**Information provided:**
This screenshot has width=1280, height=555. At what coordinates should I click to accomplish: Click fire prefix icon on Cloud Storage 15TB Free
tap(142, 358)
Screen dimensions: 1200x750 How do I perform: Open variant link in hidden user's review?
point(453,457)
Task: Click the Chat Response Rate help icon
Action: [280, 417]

...

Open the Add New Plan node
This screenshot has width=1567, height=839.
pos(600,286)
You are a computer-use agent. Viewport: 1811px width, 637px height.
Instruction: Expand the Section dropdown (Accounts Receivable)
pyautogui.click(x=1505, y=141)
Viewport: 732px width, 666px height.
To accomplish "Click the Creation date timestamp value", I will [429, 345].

**Work to be completed:** Scan the listing above for the word "Viewport" and show each line where it is found.

**Written reply:**
You are a computer-use agent. Viewport: 1811px width, 637px height.
Viewport: 732px width, 666px height.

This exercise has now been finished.